Using this technique, I can estimate that I've already covered 98.78% of the palindrome probability space with my small subset of samples. In other words, if we were to exactly sample from \( P(s|s\text{ is a palindrome}) \), we would find that our sample is contained in my list of 48,965 palindromes about 98.78% of the time. This is pretty cool: I only enumerated 0.4% of strings that happen to be palindromes, but these cover almost 99% of the space of samples.

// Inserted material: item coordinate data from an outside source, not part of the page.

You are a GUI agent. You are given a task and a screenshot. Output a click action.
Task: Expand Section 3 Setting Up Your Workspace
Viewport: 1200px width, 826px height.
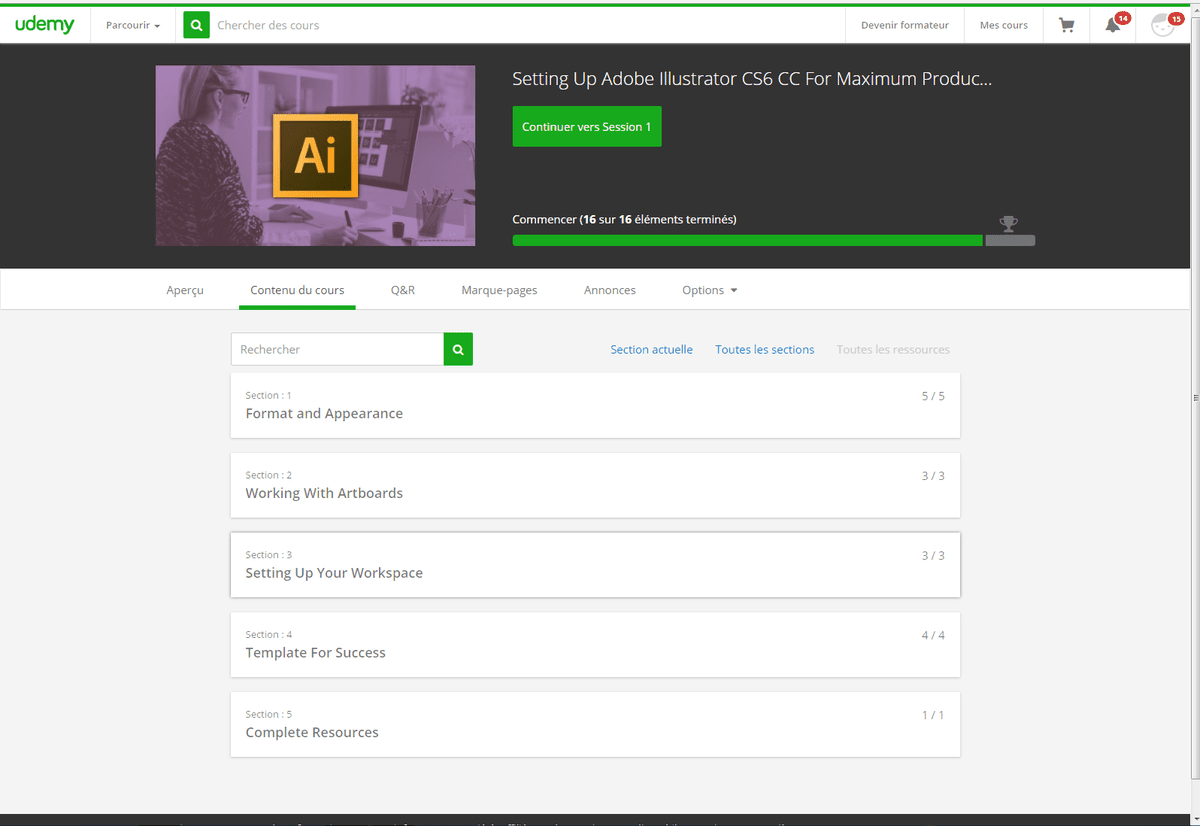pyautogui.click(x=595, y=565)
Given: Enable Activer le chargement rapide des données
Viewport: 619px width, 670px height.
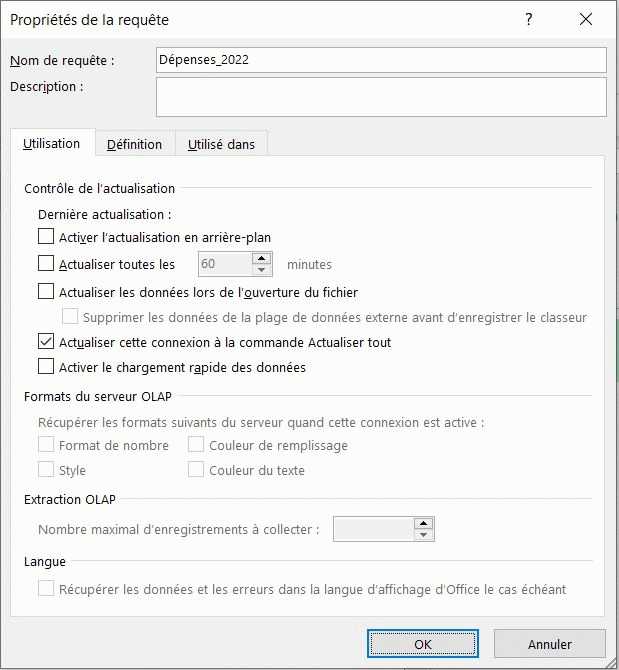Looking at the screenshot, I should [46, 367].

What if my power law doesn't extrapolate, and the distribution isn't light-tailed like I thought? To test this empirically, I used rejection sampling to produce 30 samples from the exact palindrome distribution. This took a few hours, and each palindrome required rejecting about 100k samples. I found that all 30 of these samples were contained in the results of my BFS. Given this, it's fair to say that there's nothing drastically wrong with my theory, at least for length 9 palindromes under this particular model.

Limitations

My method heavily depends on having a good palindromic LM. In practice, the language models that I can train on a single Mac mini are pretty tiny (and therefore bad). One side-effect of this is that well-known palindromes, like “UFO Tofu”, actually have really low likelihood under my model. Another side-effect is that we often get invalid or weird samples from the model. For example, random length 9 palindromes are often nonsense: threverht, decoloced, dedicided, streserts, streberts, separapes, noisesion.

In retrospect, I actually wish I had designed the palindromic LM to generate samples inside-out instead of outside-in. This would allow the model to gradually elongate palindromes, rather than conditioning samples on the length from the start. More importantly, I feel that this strategy for generating palindromes is closer to how humans find palindromes: we start with a short palindrome, and try to figure out how to elongate it by adding extra words to either end.